> [What to work on]: Return only the number of lines in the records below where the string "external" shows up.

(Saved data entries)
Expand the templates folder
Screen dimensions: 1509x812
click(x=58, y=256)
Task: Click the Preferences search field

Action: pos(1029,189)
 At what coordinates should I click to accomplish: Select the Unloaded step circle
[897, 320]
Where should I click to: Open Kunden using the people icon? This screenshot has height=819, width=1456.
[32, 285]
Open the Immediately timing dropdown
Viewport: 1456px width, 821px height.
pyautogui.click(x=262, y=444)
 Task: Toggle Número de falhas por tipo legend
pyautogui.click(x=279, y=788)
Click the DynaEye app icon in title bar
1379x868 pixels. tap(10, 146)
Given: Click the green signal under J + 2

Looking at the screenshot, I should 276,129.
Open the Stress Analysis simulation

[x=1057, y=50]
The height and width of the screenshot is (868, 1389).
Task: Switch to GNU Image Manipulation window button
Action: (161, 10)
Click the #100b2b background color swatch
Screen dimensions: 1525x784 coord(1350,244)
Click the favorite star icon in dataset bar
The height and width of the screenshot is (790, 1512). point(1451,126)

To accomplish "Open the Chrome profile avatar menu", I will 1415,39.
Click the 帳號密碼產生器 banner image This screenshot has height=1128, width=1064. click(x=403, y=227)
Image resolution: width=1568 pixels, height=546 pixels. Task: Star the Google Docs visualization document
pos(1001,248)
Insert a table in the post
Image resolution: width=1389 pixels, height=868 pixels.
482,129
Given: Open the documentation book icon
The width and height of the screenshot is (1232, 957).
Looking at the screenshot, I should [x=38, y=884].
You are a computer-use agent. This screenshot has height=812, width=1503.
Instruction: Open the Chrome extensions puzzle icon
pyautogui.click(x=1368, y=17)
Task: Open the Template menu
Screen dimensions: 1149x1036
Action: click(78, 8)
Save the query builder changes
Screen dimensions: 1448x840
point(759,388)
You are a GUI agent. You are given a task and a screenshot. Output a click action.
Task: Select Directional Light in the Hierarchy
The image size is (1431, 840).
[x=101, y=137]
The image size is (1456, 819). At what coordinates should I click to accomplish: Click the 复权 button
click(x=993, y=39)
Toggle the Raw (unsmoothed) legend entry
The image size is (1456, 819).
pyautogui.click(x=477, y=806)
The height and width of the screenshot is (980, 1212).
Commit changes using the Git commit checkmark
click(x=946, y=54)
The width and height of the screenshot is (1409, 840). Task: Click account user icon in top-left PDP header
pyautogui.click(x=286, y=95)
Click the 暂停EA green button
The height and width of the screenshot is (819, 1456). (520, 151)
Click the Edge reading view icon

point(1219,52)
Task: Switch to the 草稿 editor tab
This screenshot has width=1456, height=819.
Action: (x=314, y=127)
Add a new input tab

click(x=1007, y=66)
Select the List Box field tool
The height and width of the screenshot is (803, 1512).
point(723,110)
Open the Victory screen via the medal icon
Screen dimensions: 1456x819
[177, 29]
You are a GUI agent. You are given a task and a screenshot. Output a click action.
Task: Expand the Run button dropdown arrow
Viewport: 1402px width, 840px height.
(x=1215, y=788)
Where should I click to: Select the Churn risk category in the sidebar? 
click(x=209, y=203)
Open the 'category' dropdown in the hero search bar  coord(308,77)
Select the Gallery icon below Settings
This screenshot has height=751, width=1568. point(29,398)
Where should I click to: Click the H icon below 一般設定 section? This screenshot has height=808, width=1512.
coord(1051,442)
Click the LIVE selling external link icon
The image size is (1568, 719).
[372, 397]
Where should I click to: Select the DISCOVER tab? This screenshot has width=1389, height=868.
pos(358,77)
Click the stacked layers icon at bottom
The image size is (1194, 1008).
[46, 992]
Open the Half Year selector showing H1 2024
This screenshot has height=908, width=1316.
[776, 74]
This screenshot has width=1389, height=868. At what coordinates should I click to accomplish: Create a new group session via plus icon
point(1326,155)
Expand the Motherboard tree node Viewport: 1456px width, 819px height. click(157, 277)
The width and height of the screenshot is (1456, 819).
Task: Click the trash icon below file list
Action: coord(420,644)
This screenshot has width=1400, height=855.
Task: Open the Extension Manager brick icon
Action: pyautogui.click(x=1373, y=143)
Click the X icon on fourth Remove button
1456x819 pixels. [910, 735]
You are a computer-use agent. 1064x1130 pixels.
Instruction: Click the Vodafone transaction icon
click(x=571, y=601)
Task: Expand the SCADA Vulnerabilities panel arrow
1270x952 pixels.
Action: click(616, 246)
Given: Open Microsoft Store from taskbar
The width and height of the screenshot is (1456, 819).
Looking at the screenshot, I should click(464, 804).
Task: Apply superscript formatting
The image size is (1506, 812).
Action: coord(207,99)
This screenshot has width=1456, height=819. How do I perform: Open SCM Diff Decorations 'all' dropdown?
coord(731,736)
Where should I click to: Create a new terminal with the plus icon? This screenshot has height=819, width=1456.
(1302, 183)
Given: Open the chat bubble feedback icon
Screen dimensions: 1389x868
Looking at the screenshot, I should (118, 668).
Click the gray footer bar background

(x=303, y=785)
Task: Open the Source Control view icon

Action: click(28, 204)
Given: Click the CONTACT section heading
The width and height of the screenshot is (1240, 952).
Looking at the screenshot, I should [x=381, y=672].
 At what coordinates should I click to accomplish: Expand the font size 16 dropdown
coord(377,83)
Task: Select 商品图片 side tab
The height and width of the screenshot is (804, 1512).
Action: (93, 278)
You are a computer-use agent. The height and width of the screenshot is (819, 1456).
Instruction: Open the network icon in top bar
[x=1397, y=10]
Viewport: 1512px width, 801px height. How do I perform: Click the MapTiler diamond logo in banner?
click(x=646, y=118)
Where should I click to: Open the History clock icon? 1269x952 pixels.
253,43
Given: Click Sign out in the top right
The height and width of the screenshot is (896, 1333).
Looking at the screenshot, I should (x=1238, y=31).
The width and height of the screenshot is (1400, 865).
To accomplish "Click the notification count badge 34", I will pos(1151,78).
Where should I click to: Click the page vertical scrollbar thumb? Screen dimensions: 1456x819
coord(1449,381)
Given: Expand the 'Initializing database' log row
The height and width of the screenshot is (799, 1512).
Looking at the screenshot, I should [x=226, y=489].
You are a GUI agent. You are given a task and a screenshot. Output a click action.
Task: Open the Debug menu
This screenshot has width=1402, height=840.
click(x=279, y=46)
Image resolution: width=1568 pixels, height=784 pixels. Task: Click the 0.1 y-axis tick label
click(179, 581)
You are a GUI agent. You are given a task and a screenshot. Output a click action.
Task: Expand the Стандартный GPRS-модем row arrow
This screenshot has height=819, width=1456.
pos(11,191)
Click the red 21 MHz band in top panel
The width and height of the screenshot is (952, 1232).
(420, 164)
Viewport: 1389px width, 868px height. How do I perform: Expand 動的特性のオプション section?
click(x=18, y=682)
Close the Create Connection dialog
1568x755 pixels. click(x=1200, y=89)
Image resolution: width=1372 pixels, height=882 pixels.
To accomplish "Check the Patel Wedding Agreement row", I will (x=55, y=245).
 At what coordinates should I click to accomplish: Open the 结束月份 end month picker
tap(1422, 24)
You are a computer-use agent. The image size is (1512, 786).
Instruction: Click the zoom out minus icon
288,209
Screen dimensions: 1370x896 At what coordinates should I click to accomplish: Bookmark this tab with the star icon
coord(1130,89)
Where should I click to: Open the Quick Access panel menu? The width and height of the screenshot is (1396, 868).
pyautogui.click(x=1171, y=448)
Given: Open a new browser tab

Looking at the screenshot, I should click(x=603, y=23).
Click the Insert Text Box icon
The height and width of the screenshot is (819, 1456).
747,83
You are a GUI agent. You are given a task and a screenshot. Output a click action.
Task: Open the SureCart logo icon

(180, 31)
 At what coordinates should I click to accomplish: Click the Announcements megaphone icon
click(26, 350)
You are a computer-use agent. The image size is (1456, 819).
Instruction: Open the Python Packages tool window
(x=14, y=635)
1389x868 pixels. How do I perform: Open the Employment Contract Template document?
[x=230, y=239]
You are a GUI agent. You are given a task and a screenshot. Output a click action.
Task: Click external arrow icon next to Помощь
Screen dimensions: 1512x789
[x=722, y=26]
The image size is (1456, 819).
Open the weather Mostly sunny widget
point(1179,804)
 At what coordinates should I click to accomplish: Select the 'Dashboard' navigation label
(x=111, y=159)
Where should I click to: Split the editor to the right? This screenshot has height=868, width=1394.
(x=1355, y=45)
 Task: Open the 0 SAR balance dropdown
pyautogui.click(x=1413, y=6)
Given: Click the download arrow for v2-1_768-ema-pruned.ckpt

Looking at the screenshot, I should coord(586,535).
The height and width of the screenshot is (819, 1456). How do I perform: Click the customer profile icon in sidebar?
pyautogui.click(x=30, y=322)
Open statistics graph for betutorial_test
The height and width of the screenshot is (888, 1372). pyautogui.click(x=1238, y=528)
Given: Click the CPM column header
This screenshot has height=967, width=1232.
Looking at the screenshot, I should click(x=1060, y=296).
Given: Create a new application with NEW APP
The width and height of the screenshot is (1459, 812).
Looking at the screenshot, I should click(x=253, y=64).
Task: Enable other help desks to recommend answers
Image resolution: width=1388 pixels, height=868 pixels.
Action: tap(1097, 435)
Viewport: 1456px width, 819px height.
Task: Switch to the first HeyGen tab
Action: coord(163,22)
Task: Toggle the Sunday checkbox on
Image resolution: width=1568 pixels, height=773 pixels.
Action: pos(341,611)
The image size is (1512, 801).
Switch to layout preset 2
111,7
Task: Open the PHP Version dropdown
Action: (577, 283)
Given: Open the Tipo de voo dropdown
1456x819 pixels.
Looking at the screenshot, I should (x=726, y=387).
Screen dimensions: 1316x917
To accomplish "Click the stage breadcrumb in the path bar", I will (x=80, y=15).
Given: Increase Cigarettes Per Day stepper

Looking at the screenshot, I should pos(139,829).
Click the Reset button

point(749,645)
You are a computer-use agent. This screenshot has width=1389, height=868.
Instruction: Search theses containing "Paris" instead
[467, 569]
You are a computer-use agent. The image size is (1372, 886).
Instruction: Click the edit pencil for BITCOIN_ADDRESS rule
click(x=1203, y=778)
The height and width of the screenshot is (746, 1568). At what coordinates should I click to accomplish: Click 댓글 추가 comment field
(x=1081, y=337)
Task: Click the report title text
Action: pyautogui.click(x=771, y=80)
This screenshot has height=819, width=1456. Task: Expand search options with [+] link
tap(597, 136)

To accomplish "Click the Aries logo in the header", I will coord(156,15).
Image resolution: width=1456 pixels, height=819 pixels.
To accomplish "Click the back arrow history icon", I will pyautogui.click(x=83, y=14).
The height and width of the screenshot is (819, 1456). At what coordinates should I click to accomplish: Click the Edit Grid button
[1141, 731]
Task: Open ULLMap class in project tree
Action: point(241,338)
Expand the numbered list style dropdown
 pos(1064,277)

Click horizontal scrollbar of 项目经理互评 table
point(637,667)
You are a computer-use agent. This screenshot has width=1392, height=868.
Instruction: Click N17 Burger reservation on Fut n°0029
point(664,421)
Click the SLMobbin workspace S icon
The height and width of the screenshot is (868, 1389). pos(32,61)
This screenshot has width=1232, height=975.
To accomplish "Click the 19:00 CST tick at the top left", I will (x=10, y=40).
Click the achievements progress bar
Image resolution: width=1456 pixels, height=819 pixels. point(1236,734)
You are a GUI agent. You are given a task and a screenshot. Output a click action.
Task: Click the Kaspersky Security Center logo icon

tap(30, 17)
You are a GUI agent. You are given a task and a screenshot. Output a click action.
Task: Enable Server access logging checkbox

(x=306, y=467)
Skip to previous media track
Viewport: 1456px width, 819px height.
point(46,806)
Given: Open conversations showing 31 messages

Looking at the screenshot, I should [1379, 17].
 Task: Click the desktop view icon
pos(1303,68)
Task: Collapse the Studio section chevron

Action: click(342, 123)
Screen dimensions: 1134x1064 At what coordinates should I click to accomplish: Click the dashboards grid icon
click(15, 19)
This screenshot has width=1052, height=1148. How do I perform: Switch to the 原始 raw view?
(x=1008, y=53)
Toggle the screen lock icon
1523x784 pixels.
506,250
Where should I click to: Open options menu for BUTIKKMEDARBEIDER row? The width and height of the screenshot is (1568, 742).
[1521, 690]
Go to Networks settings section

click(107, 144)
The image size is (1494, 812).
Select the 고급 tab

> [Response box]: 2